• _ACTION ITEM_
Exact retyping of the data: please keep every word and drop each picture.

• _DATA RECORDS_
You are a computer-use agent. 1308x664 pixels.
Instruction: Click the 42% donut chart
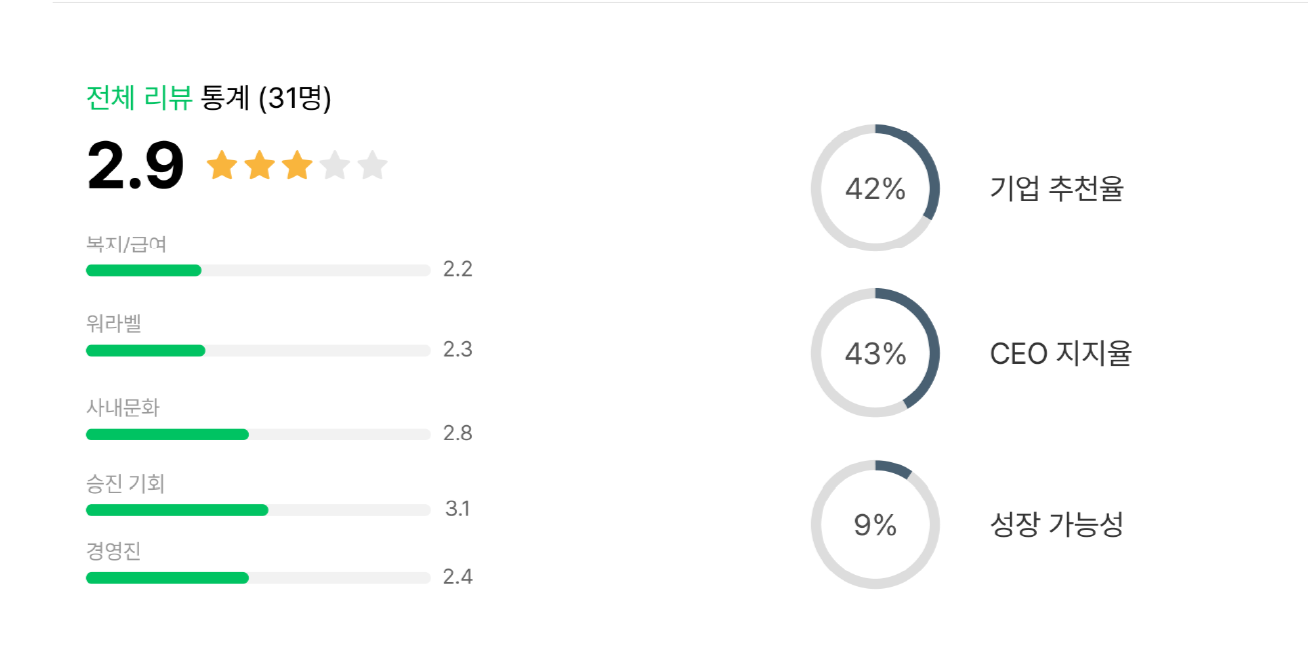[875, 188]
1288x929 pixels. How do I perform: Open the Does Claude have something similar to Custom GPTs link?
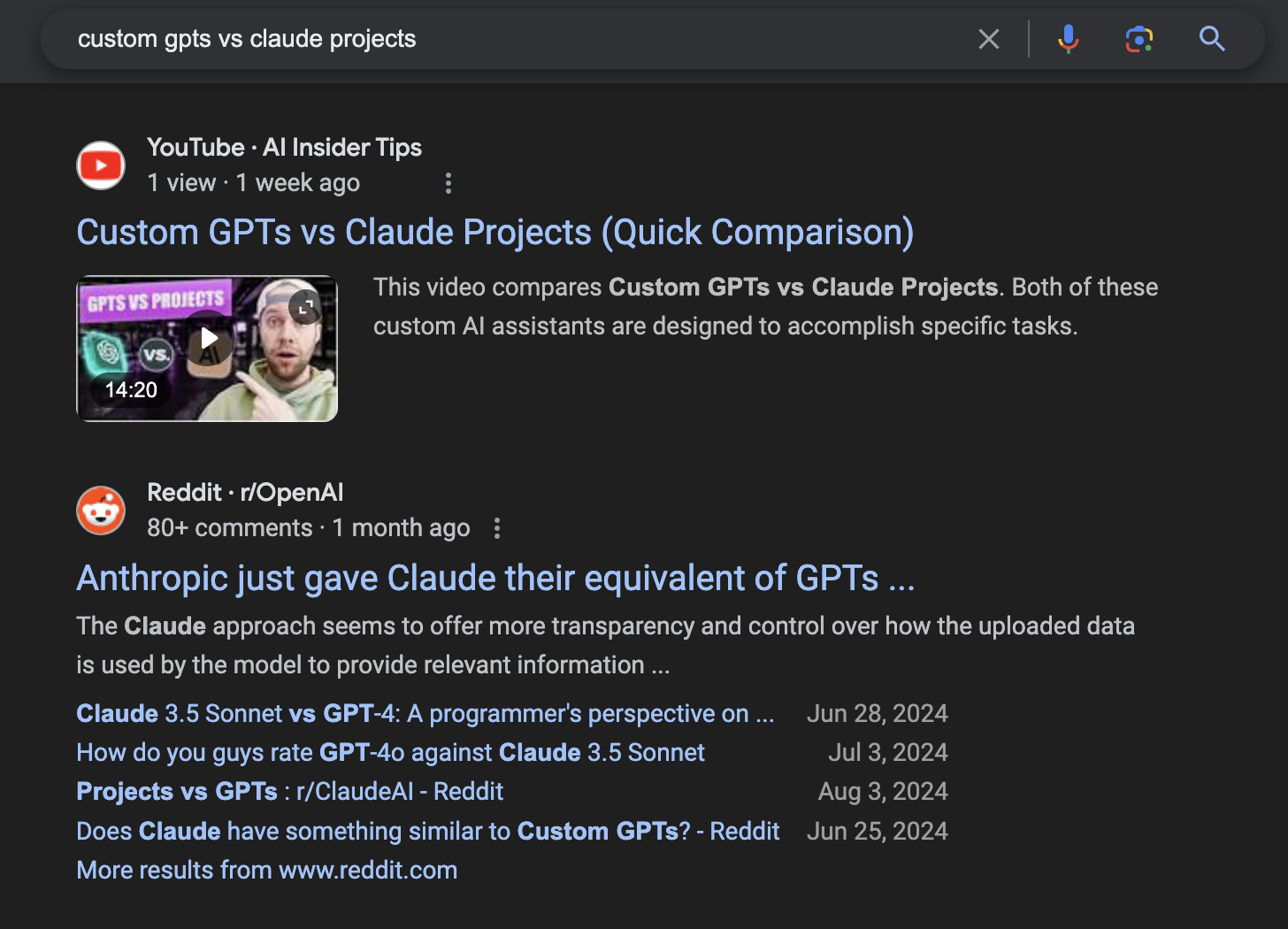coord(428,831)
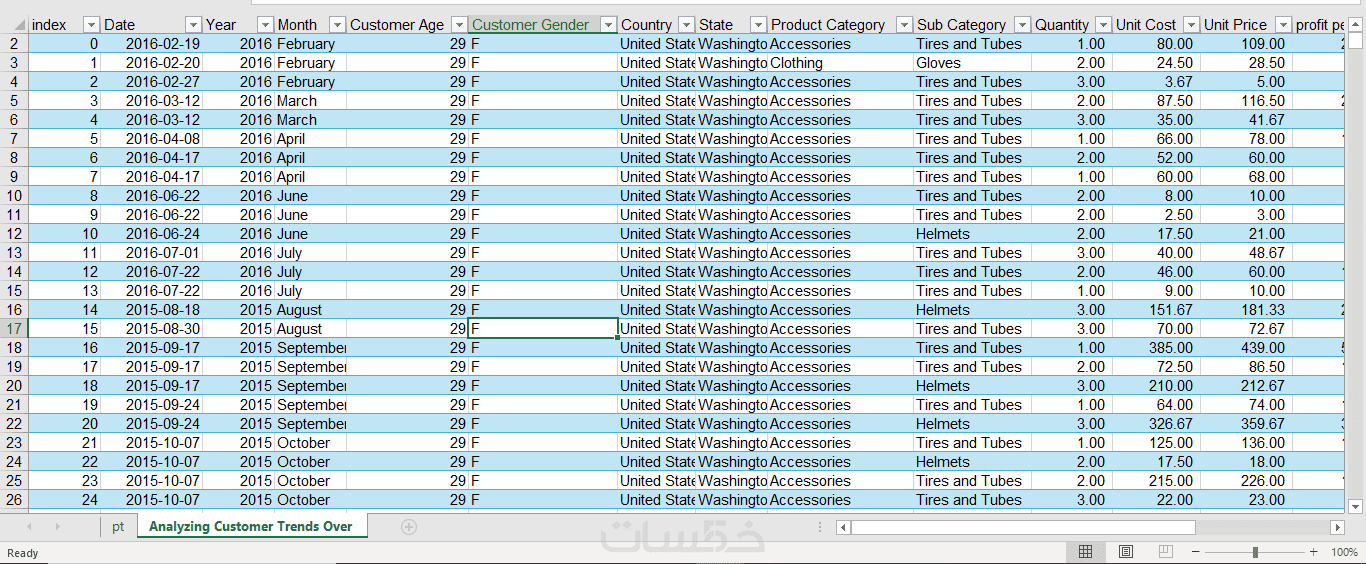Open the Customer Gender filter dropdown
This screenshot has width=1366, height=564.
[608, 25]
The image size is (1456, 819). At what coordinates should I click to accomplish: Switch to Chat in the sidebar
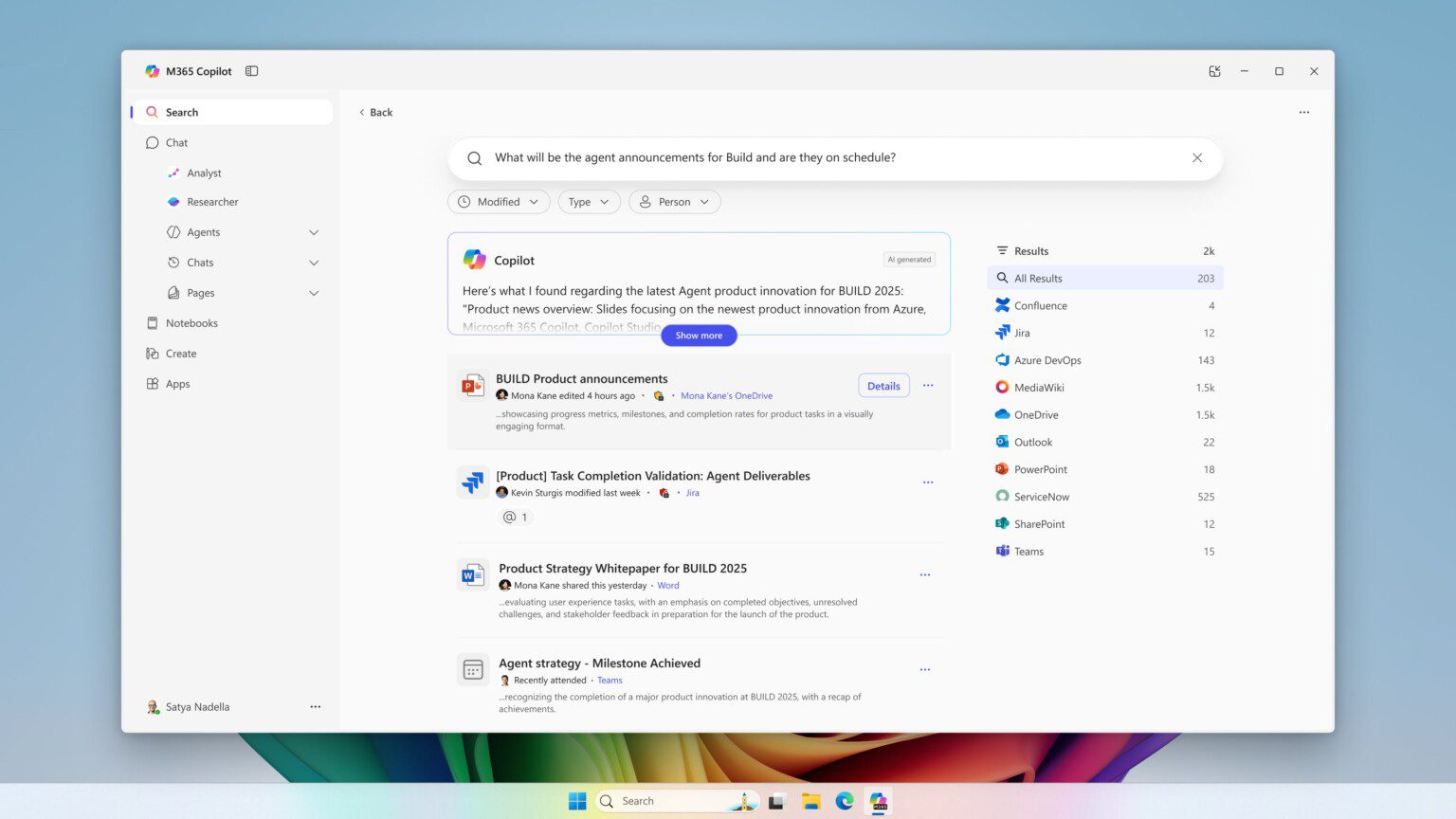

• _ANSWER FOR THE TASK_
You are a computer-use agent. 1308x664 pixels.
Instruction: Click the 42% donut chart
[875, 188]
1288x929 pixels. How do I perform: Open the Does Claude have something similar to Custom GPTs link?
coord(428,831)
Open the Customer Gender filter dropdown
This screenshot has width=1366, height=564.
[608, 25]
The image size is (1456, 819). At what coordinates should I click to accomplish: Switch to Chat in the sidebar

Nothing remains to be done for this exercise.